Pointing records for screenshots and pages
---

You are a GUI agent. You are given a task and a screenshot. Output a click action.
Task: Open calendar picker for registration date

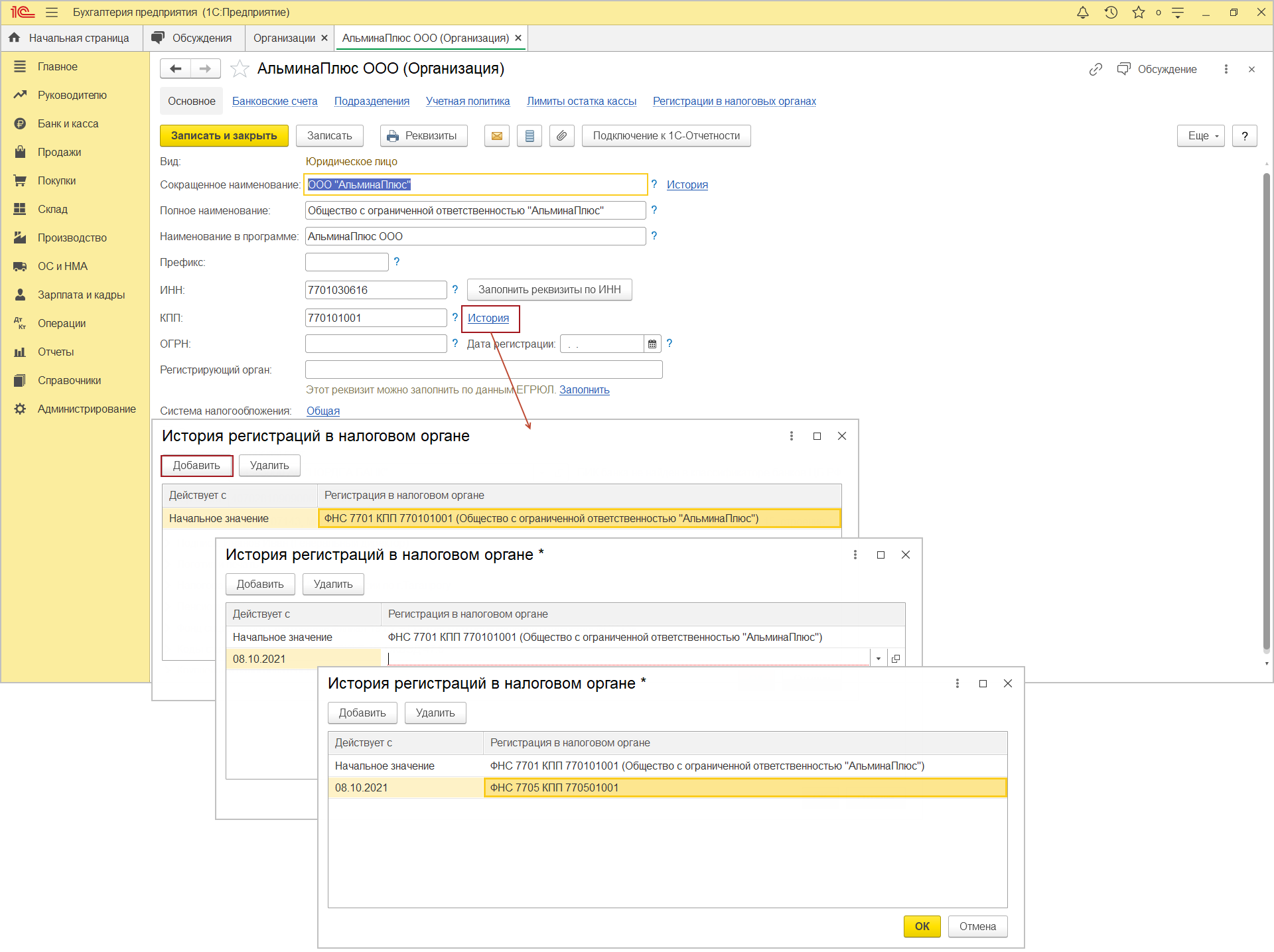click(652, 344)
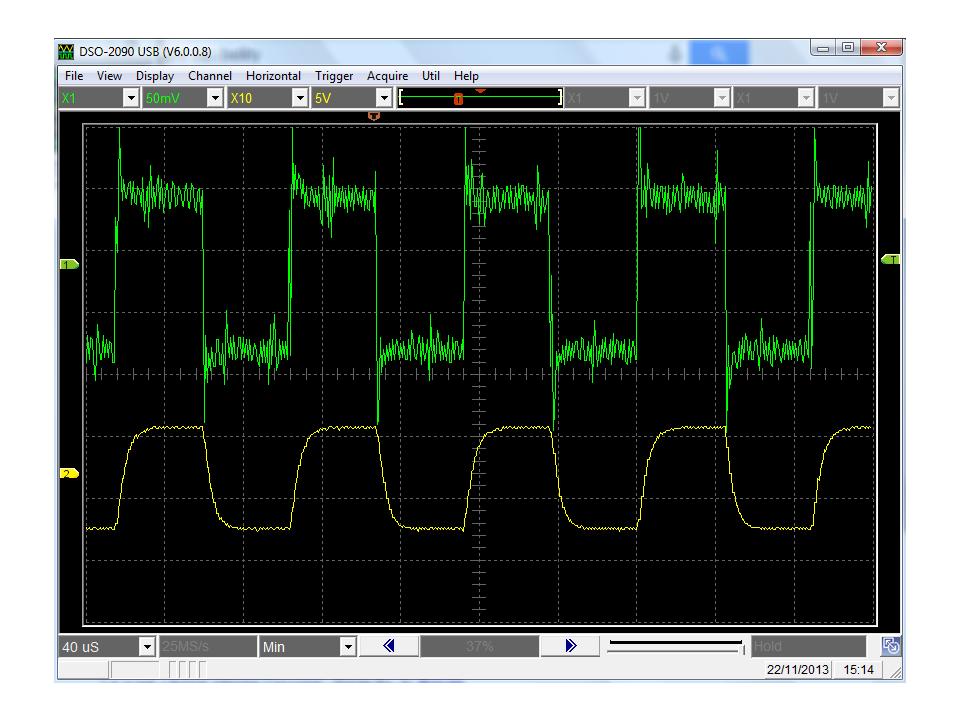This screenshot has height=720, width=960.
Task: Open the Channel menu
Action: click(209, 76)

---

Pick out every line in the items above that contains the word "Open", and copy each one unchanged.

Task: Open calendar picker for registration date
Task: Open the Channel menu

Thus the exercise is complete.